I stood on tiptoes and kissed his cheek.

I had almost reached the lights and bustle of the Ramblas, when I felt a hand on my shoulder. I should have spun around in shock, but my mind was so far away from Barcelona that I barely noticed it.

‘Lily,’ said the voice, and for a second I thought it was Fergus. Then I knew.

‘Harry,’ I said, and I swallowed the bile that had risen to my throat.

‘Lily,’ he said again, and his voice was gentle. At least he wasn’t going to attack me. ‘Come on,’ he said. ‘Let’s get a beer. Everything seems to have gone completely crazy, doesn’t it?’

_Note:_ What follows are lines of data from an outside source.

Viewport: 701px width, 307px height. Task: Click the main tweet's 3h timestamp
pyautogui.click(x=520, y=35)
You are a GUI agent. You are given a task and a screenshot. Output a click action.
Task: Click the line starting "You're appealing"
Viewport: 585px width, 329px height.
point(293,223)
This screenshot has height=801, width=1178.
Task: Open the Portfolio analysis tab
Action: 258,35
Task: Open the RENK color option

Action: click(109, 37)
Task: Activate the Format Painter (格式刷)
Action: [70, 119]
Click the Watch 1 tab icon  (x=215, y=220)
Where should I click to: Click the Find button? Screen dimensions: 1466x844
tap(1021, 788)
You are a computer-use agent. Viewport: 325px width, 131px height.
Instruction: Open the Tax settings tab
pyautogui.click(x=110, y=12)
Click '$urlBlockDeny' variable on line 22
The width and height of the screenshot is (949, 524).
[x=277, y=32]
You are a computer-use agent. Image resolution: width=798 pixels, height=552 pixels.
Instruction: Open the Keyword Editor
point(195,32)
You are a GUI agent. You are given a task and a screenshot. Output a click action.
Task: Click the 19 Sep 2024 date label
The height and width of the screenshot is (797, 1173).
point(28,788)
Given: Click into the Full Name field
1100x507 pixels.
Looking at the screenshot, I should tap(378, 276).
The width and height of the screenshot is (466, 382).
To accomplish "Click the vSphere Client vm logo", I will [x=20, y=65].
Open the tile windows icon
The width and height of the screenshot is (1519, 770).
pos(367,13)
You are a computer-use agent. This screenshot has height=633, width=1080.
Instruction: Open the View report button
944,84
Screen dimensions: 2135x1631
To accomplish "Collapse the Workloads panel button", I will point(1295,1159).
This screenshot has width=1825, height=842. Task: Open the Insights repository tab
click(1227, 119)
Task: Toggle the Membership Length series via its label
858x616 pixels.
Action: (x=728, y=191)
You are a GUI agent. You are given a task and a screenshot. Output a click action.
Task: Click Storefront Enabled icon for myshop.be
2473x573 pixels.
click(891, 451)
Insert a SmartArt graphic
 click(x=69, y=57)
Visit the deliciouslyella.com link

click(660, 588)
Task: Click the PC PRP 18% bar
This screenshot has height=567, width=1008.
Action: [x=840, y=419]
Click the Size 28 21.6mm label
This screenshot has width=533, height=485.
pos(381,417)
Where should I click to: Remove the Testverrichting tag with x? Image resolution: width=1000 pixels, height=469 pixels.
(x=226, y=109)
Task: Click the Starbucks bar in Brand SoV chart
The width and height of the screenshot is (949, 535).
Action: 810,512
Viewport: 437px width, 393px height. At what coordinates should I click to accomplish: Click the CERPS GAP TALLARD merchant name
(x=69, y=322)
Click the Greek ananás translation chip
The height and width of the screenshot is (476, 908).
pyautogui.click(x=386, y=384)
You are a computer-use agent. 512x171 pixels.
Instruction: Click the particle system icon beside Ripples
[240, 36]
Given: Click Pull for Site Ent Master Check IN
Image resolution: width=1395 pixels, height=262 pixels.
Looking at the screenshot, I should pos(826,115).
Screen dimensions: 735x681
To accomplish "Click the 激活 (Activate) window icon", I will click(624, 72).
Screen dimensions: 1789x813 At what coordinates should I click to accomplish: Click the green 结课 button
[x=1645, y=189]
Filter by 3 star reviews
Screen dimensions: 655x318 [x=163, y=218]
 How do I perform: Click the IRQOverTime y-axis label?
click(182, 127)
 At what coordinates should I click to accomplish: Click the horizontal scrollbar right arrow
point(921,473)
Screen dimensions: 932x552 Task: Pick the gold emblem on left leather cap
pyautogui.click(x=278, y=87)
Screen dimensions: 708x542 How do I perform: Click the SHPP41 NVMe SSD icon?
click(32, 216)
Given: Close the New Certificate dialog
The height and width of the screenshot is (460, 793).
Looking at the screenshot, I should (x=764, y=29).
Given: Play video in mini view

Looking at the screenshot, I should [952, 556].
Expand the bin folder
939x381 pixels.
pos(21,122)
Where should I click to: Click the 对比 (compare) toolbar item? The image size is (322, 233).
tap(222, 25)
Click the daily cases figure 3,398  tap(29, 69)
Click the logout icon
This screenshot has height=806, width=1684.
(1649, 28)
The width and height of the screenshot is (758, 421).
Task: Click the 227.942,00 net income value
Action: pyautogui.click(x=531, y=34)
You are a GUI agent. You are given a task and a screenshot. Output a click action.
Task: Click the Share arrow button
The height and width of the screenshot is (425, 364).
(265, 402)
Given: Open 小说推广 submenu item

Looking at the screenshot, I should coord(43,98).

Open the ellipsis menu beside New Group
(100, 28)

I shook my head and walked backwards, away from him, towards the revellers on the city’s main street.

‘You were in the police station,’ I said. ‘In a cell.’

He laughed. ‘In a cell? Of course I wasn’t in a cell! What have I done? It’s my first wife who’s got some explaining to do – not me. I didn’t do a thing, but she called the cops on me anyway. Released without charge, as far as I could understand what the hell they were talking about. Now, Lily. Come on, my darling. We’ll get a drink and try to work out what the fuck has been going on behind our backs.’

I wanted to get to where the crowds were. Harry was sounding like the man I had fallen in love with, and it was confusing me.

‘No,’ I said. It was all I could think of.

‘Hey.’ He was hurt. ‘Lily? It’s all right. This is not about you and me, is it? It’s about Sarah. She had me totally fooled. Completely. I feel like the biggest mug in the world.’